-- Things to do --
(a) Where was Wiggs born, according to the biography of pitcher James Alvin Wiggs?
(b) Translate this sentence from the Wiggs biography into Spanish: "In April 1903, Wiggs made his major league debut at age 26 with the Cincinnati Reds."

-- Quoted passage --
↓↓↓

James Alvin Wiggs (September 1, 1876 – January 20, 1963), nicknamed "Big Jim", was a right-handed pitcher in Major League Baseball for the Cincinnati Reds (1903) and Detroit Tigers (1905–06).

Born in Trondheim, Norway in 1876, Wiggs is one of three Norwegian major league baseball players in history. Wiggs was a big man at 6'4" tall.

In April 1903, Wiggs made his major league debut at age 26 with the Cincinnati Reds. He appeared in only two games for the Reds, pitching in only 5 innings with a 5.40 ERA.

In 1905, Wiggs got a second chance in the majors with the Detroit Tigers. He pitched in 11 games for the Tigers in the 1905 and 1906 seasons. In 1905, Wiggs pitched  innings (including 4 complete games) with a 3.27 earned run average (ERA) and a 3–3 record.

According to records of long-term holdouts by major league baseball players, Wiggs became the first player (in 1905) to hold out for at least of month of the season.

↑↑↑

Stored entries
↓↓↓

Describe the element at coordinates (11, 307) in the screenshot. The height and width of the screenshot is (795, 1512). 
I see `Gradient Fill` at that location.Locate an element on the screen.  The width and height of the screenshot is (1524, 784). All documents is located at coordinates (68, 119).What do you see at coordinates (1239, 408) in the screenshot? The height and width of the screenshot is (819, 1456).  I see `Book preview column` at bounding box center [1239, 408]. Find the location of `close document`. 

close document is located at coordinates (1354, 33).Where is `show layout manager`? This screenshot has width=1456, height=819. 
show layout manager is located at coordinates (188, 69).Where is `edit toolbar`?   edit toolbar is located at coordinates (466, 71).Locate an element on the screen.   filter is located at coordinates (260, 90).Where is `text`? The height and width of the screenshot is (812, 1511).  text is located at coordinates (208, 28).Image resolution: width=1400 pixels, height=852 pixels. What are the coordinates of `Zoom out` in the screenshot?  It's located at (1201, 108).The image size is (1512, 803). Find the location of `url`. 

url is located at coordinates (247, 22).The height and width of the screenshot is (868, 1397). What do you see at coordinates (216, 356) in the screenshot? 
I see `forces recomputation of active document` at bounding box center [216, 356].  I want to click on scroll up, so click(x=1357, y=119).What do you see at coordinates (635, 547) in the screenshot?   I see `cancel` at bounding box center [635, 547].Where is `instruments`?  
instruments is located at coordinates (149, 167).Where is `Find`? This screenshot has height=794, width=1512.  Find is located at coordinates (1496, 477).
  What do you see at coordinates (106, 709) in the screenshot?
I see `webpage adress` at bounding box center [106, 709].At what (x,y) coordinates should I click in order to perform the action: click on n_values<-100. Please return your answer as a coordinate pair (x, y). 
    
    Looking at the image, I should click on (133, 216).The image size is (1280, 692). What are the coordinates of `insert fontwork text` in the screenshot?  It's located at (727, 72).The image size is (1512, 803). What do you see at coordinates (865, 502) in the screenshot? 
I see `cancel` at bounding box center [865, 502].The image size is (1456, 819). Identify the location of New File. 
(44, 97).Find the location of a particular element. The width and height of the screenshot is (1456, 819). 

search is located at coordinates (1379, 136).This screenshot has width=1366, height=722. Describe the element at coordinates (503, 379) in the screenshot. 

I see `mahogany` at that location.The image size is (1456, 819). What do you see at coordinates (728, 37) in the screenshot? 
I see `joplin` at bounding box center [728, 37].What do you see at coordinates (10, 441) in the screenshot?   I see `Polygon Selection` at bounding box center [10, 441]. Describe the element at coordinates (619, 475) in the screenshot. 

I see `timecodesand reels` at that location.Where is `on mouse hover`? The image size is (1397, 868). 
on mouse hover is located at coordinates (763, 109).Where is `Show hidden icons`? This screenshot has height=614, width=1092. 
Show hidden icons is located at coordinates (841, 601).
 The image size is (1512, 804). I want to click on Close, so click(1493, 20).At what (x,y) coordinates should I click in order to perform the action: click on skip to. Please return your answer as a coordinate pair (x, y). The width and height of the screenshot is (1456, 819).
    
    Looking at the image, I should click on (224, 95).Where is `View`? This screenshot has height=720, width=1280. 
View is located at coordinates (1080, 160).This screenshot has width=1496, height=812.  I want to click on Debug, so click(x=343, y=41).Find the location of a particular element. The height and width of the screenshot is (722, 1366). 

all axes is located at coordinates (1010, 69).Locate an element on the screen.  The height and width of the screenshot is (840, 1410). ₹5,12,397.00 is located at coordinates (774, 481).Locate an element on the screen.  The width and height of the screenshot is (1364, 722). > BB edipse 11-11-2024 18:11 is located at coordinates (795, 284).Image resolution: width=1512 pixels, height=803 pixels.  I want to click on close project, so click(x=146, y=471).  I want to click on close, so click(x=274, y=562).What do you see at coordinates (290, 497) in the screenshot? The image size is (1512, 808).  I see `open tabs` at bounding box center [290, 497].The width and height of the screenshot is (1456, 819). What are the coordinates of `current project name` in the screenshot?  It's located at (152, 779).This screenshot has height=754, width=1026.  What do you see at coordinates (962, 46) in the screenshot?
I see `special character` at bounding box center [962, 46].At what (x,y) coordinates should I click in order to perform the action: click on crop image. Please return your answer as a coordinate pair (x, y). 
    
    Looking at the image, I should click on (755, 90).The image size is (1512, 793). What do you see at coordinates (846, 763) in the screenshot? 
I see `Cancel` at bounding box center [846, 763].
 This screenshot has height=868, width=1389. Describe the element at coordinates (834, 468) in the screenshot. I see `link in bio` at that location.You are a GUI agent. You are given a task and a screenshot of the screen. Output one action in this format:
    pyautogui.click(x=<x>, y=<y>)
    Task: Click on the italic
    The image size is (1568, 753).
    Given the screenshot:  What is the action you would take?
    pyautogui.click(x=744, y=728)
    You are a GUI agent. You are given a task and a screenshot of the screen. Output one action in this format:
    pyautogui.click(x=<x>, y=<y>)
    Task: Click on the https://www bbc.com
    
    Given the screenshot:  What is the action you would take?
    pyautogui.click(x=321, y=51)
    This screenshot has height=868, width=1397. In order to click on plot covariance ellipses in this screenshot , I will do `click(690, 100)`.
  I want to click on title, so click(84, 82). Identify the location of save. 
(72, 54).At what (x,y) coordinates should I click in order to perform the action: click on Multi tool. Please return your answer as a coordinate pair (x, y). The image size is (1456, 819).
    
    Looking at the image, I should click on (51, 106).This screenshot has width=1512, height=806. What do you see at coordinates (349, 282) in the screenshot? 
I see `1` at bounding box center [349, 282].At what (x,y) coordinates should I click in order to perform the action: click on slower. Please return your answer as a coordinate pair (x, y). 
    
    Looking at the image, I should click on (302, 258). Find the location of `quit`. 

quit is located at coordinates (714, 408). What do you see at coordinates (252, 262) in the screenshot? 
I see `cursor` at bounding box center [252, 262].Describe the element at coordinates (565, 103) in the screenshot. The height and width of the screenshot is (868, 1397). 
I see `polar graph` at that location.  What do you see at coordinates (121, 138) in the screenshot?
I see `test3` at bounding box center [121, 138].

↑↑↑

-- Expected responses --
(a) Trondheim, Norway

(b) En abril de 1903, Wiggs debutó en las Grandes Ligas a los 26 años con los Cincinnati Reds.